======== Excerpt to read ========

There are going to be some changes in the diagnostic criteria for Borderline Personality Disorder, and it may be helpful to go through - even if it is a long read!
The essential features of a personality disorder are impairments in personality (self and interpersonal) functioning and the presence of pathological personality traits. To diagnose borderline personality disorder, the following criteria must be met:
🔷 Significant impairments in personality functioning manifest by:
🔹1. Impairments in self functioning (a or b):
a. Identity: Markedly impoverished, poorly developed, or unstable self-image, often associated with excessive self-criticism; chronic feelings of emptiness; dissociative states under stress.
b. Self-direction: Instability in goals, aspirations, values, or career plans.
🔹2. Impairments in interpersonal functioning (a or b):
a. Empathy: Compromised ability to recognize the feelings and needs of others associated with interpersonal hypersensitivity (i.e., prone to feel slighted or insulted); perceptions of others selectively biased toward negative attributes or vulnerabilities.

======== The data ========

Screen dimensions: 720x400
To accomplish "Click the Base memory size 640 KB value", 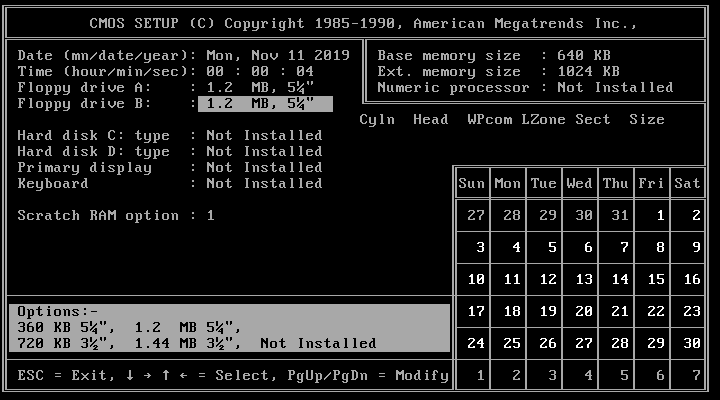I will click(x=579, y=56).
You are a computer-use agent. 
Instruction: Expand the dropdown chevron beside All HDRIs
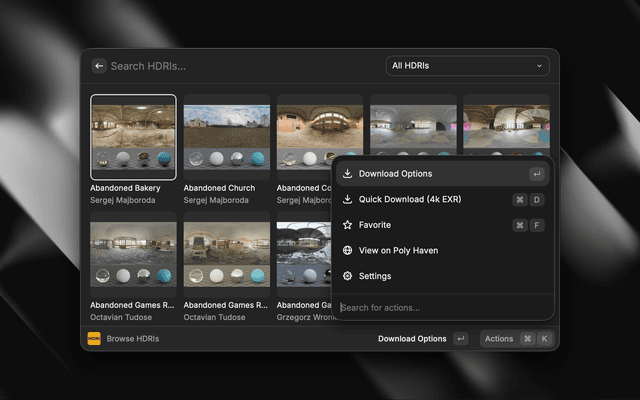click(x=540, y=66)
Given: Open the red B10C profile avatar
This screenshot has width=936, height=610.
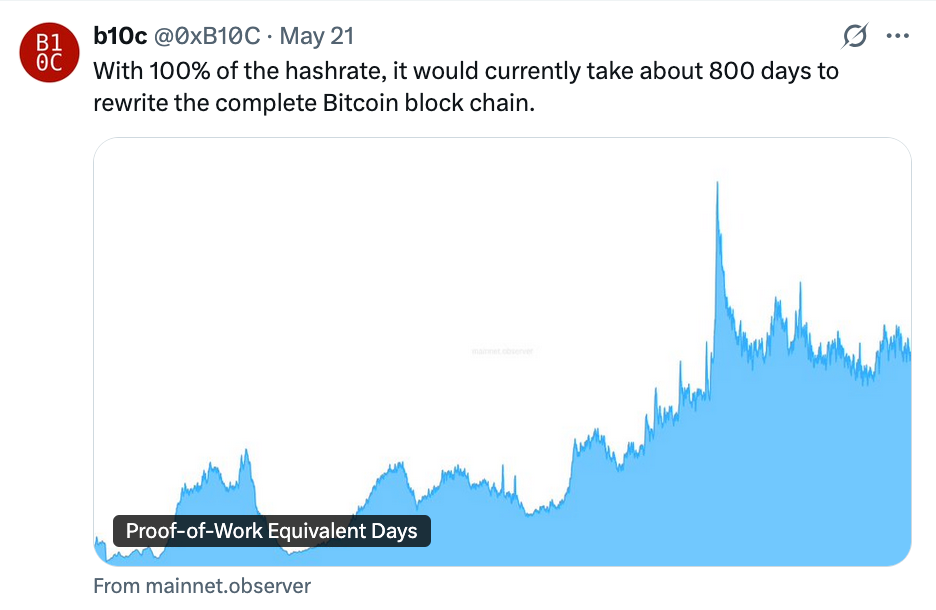Looking at the screenshot, I should pos(50,53).
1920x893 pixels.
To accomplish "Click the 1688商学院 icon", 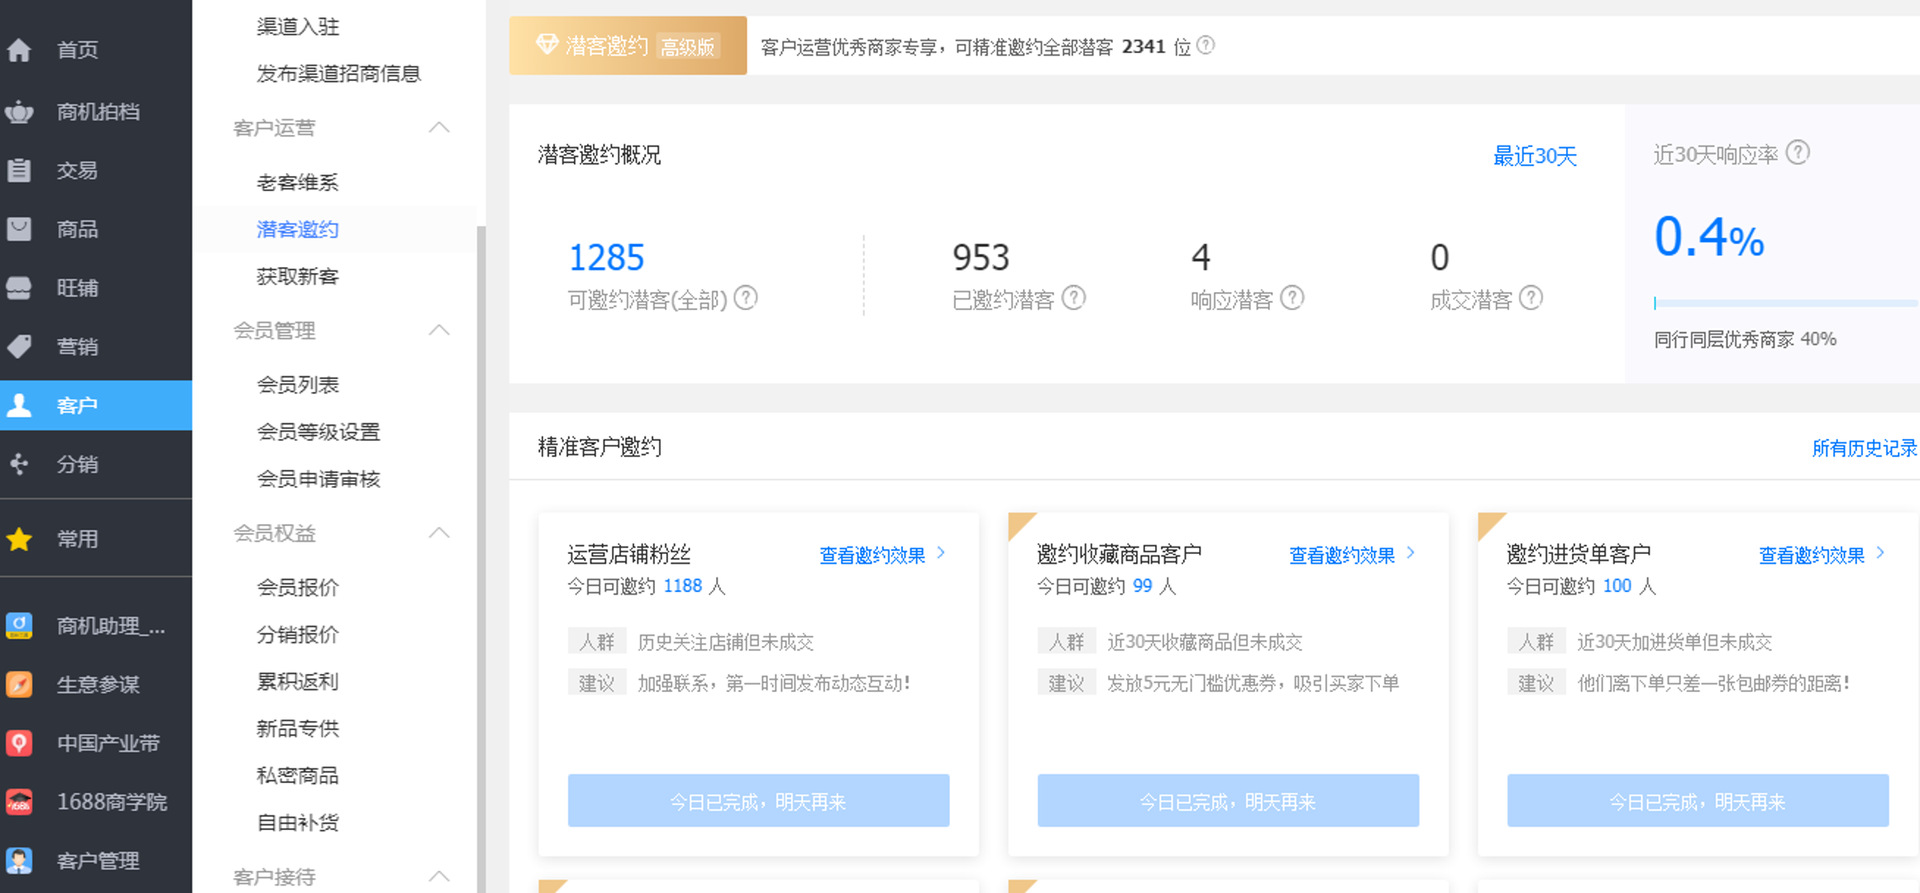I will [x=19, y=802].
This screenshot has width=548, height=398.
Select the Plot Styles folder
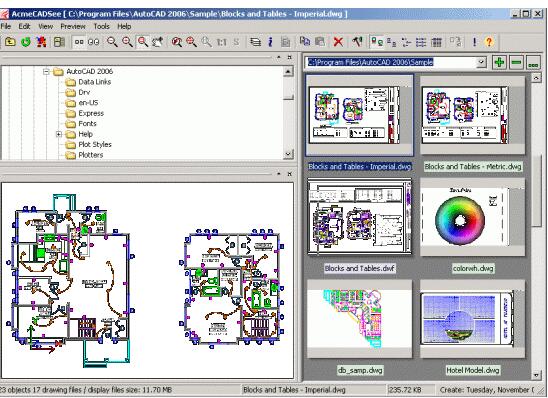click(x=95, y=145)
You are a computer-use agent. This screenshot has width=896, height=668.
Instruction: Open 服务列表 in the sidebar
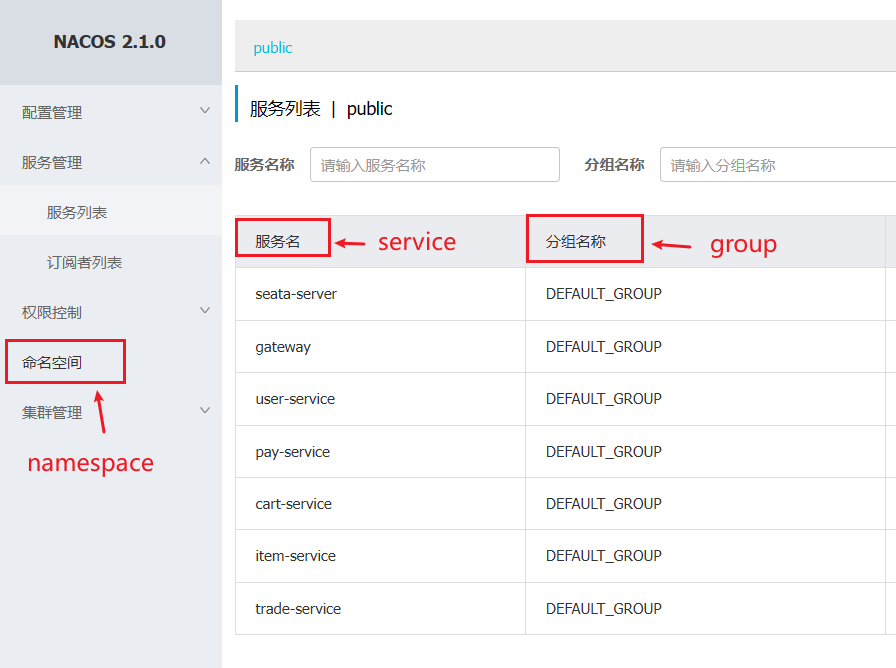pyautogui.click(x=77, y=212)
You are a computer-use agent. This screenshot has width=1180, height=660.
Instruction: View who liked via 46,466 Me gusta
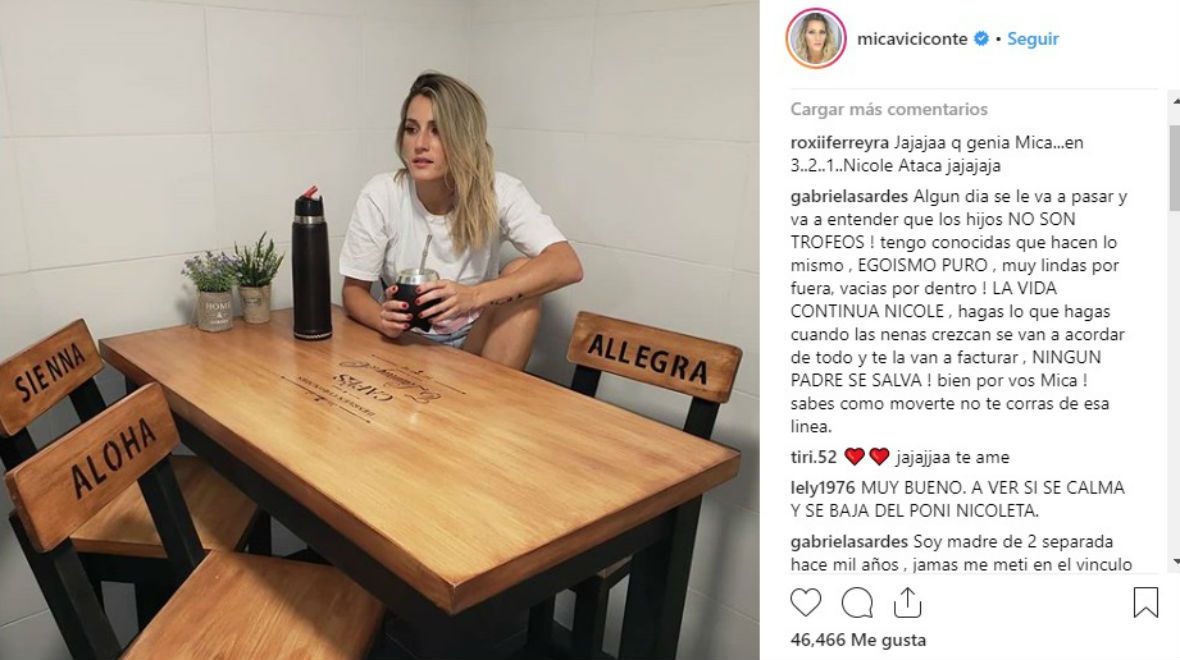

========

> **Your tasks**
[1] Quote the stretch of the passage on borderline personality disorder criteria from "There are going" through "states under stress.".
[2] In the passage on borderline personality disorder criteria, restate the paragraph beginning "The essential features of a personality disorder" in fewer words, keeping its main facts.
[3] According to the passage on borderline personality disorder criteria, what does an impairment in self-direction consist of?
The stored data is separate material, unrelated to the passage on borderline personality disorder criteria.

> **Solutions for each task**
[1]
There are going to be some changes in the diagnostic criteria for Borderline Personality Disorder, and it may be helpful to go through - even if it is a long read!
The essential features of a personality disorder are impairments in personality (self and interpersonal) functioning and the presence of pathological personality traits. To diagnose borderline personality disorder, the following criteria must be met:
🔷 Significant impairments in personality functioning manifest by:
🔹1. Impairments in self functioning (a or b):
a. Identity: Markedly impoverished, poorly developed, or unstable self-image, often associated with excessive self-criticism; chronic feelings of emptiness; dissociative states under stress.

[2] A personality disorder mainly involves impaired self and interpersonal functioning along with pathological personality traits. A borderline personality disorder diagnosis requires meeting the criteria that follow.

[3] Instability in goals, aspirations, values, or career plans.